Service checks not resuming after emergence from scheduled downtime

Andreas Ericsson ae at op5.se
Tue Jan 11 10:34:32 CET 2005


Eric Loyd wrote:
> We run Nagios v1.2 (February 02, 2004) to monitor things.  We've been 
> running for a while now with stellar success (after a few idiosyncracies 
> were dealth with).  Now, this past weekend, we ran into the following:
> 
> On Saturdays from 5pm-10pm, we do not monitor a particular service (DMS) 
> because the back-end is down for weekly maintenance.  So we have a 
> check_period defined that allows monitoring all day M-F, all day Sunday, 
> and from 00:00-17:00,22:00-24:00 on Saturday.  This works great.  But 
> here's what happened.  I've included the Nagios logs for anyone that 
> wants to take a look.
> 
> At 16:27, DMS was not running.  Nagios turns SOFT CRITICAL and fires off 
> an event handler (which, internally, does nothing becuase this is not a 
> HARD CRITICAL).  At 17:28, it does this again - now we're on SOFT 
> CRITICAL #2.  At 16:29, it does it again, but because we've gone HARD 
> CRITICAL, the EKrestart event handler actually does something and starts 
> the service.  Notification is sent out now as well.  10 minutes later 
> (the normal_check_interval) DMS is seen to be running and we go back 
> into a HARD OK.  This cycle happens again at 16:49, and the process 
> repeats up to that last check.
> 
> At this point, at 16:51 is when the service went HARD CRITICAL and the 
> event handler does the restart.  At 17:00 we go into a downtime window, 
> and the service is in a 3/3 HARD CRTICIAL state.  Note that the next 
> check would have been approximately 17:01, but since it's in a downtime, 
> it skips this check.  You'd think that it would pick it up after the 
> donwtime, which starts up at 22:00.  So the next check should be 22:01 
> (give or take).
> 
> But Nagios never does this check.  The logs show that it wasn't until 
> 23:10 that someone forced a check via the command interface.  In the 
> meantime, after the downtime window is complete, it does do 
> notifications, but it never does another check.  And, to make it 
> weirder, when the check is forced, it doesn't immediately report back a 
> status, but it's as if it restarts the normal_check_interval timer, 
> because it's 10 minutes later, at 23:21, that the service has a result 
> (HARD OK), showing that someone had gone ahead and restarted DMS outside 
> the context of Nagios.
> 
> To sum up, it looks as if there is a bug when a service enters an outage 
> window in a HARD CRITICAL state, it does not start to check the service 
> when the outage window expires.  Even when a forced check was performed, 
> all it seems to have done is restart the normal_check_interval timer.
> 
> Anyone else see anything like this?
> 

Yes.
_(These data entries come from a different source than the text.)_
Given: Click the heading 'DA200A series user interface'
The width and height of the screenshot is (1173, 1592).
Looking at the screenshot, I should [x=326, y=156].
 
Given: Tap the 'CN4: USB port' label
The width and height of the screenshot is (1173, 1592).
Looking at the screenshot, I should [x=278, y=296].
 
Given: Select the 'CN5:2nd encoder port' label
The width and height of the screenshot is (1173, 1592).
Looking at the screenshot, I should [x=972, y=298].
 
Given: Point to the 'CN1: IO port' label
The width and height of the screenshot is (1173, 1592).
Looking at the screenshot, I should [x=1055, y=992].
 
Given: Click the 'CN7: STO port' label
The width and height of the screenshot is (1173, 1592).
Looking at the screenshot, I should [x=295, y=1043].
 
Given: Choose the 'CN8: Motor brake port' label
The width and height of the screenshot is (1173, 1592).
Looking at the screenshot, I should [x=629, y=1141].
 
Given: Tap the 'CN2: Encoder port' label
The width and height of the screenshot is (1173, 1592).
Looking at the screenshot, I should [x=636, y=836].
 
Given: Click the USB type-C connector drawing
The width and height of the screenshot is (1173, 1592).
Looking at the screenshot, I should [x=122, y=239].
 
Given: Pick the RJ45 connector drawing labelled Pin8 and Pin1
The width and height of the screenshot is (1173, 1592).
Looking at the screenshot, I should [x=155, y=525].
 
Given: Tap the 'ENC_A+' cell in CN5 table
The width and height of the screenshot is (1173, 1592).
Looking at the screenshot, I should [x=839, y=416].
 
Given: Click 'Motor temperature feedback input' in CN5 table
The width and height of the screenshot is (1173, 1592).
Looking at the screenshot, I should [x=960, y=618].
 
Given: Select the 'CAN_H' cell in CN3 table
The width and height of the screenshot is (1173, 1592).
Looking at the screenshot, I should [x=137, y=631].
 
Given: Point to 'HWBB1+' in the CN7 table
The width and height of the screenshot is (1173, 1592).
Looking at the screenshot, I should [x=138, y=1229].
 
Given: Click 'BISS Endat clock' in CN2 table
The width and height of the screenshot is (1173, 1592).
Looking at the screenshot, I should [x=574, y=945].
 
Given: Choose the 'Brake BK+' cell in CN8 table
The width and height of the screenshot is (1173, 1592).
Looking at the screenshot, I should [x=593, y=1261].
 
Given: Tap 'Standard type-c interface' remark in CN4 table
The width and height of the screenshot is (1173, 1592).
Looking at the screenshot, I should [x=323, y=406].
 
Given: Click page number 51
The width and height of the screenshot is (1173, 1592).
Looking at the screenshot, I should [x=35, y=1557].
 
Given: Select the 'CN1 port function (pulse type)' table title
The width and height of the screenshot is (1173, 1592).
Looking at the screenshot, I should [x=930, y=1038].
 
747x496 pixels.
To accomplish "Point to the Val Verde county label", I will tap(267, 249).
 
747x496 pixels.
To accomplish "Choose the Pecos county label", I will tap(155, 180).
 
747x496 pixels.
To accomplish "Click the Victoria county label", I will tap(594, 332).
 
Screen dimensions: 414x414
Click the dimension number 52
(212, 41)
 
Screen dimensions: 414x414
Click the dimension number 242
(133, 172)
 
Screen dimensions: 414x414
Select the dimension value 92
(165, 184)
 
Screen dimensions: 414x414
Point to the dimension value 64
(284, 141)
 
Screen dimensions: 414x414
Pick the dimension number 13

The handling of hosts/services that come out of downtime is one of 
Nagios' most common areas for bugs. Flapping start/stop is another nice 
area of infinite weirdness.

Ufortunately the 1.x branch of Nagios is no longer being actively 
maintained. Without a clean patch, I can't really see this bug being 
fixed (unless the 2.x solution applies cleanly to 1.x as well). 
Development has moved on to Nagios 2.x, which has been pretty stable 
(not counting the dreadful embedded perl support) for a couple of months 
now. I'll look in to this for the 2.x branch.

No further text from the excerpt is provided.